ТЕКСТ ДОКУМЕНТА:
--
Эту живую связь между арабским учением и христианством подчеркивает еще одна странная личность – священник‑ренегат. В 1782 г. Отец Хуан Андрес, изгнанный из Ордена иезуитов, опубликовал замечательную книгу: «Происхождение, прогресс и актуальное состояние всей литературы» (Origen, progresos у estado actual de to da la liter aturd), в которой он пытался доказать, что Европа находится в долгу перед испано‑арабской наукой, указывая на ее распространение и даже признав, что Св. Фома тоже черпал из этого источника. Он отмечал, что испанская поэзия складывалась под непосредственным влиянием развившейся арабской культуры в Испании. То же самое можно сказать о романтической поэзии трубадуров, итальянской лирической поэзии, а также о романах, притчах и музыке Альфонсо Мудрого, который знал арабский язык.
Откуда бывший иезуит мог узнать все это? В то время в его распоряжении не было никаких документов, подтверждающих эти выводы, тем не менее он сумел совершенно необъяснимым образом установить много фактов относительно арабского, и в частности суфийского, наследия Запада. Их приходилось впоследствии собирать по крупицам, главным образом из документов арабской Испании. Даже предполагаемое происхождение иезуитской системы от фатимидских школ в Египте едва ли может объяснить проницательность бывшего иезуита, отца Андреаса, поскольку эта школа не была суфийской.67 А может быть, существовал поток тайного учения, кровеносная система древнего знания, к которой подключился бывший иезуит?
--
ИЗВЛЕЧЁННЫЙ МАТЕРИАЛ:
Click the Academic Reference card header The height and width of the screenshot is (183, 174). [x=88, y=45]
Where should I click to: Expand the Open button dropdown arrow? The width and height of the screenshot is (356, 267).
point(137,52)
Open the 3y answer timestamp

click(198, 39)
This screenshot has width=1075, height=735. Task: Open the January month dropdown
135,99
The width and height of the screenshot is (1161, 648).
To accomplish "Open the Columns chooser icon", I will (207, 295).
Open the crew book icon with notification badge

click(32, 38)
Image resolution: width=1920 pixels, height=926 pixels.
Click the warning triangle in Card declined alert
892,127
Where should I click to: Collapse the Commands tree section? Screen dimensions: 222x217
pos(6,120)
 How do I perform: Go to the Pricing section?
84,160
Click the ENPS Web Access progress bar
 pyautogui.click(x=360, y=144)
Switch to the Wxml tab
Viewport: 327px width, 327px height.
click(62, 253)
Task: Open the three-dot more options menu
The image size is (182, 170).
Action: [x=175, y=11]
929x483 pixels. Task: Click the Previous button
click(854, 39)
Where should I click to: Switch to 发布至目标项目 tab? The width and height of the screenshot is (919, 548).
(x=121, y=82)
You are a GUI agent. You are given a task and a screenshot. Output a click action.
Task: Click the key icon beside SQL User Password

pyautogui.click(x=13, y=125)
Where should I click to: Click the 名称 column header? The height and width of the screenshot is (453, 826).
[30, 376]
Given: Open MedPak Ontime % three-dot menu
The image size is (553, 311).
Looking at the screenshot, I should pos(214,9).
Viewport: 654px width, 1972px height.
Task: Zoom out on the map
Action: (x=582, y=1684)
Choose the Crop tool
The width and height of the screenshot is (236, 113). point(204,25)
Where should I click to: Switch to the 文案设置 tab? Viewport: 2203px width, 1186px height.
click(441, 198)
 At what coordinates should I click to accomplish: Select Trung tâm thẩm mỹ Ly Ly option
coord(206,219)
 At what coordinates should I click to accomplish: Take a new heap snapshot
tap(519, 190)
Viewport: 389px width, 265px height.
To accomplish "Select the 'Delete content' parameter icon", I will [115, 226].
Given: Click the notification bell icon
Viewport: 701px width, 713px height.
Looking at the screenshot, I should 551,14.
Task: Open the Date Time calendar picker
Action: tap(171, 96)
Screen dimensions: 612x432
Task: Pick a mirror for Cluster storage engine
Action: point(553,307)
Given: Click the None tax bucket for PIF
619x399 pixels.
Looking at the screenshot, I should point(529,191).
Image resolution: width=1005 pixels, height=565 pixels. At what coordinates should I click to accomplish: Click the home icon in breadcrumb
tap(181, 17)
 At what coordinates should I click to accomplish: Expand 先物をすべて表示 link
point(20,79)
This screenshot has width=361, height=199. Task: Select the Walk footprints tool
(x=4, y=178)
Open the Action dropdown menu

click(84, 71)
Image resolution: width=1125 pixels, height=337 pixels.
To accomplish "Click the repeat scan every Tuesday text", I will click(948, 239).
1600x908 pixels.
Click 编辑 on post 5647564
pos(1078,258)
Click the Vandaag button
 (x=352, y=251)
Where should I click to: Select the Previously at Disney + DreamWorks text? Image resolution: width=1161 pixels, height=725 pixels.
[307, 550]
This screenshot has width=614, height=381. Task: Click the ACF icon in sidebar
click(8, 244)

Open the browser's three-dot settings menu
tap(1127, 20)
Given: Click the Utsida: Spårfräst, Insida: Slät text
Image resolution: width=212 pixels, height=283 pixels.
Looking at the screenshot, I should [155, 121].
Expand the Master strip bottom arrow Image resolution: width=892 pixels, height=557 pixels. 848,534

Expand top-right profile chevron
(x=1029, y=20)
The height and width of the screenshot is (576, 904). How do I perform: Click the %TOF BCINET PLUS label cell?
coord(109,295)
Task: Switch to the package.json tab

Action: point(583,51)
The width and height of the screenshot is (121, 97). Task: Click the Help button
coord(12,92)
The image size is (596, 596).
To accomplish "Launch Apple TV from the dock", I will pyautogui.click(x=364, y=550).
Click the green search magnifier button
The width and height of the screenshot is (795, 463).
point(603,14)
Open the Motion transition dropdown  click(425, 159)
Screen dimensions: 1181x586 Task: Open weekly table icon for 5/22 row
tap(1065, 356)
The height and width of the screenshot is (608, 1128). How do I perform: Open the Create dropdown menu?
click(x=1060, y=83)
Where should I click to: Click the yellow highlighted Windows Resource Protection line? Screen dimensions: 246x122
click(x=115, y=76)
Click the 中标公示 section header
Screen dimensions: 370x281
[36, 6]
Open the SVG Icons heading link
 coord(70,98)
--
ЦЕЛЬ: Выпишите дословно отрывок из текста об арабском учении: начните со слов «Откуда бывший иезуит» и остановитесь после слов «подключился бывший иезуит?». Материал никак не связан с текстом об арабском учении.

РЕЗУЛЬТАТ:
Откуда бывший иезуит мог узнать все это? В то время в его распоряжении не было никаких документов, подтверждающих эти выводы, тем не менее он сумел совершенно необъяснимым образом установить много фактов относительно арабского, и в частности суфийского, наследия Запада. Их приходилось впоследствии собирать по крупицам, главным образом из документов арабской Испании. Даже предполагаемое происхождение иезуитской системы от фатимидских школ в Египте едва ли может объяснить проницательность бывшего иезуита, отца Андреаса, поскольку эта школа не была суфийской.67 А может быть, существовал поток тайного учения, кровеносная система древнего знания, к которой подключился бывший иезуит?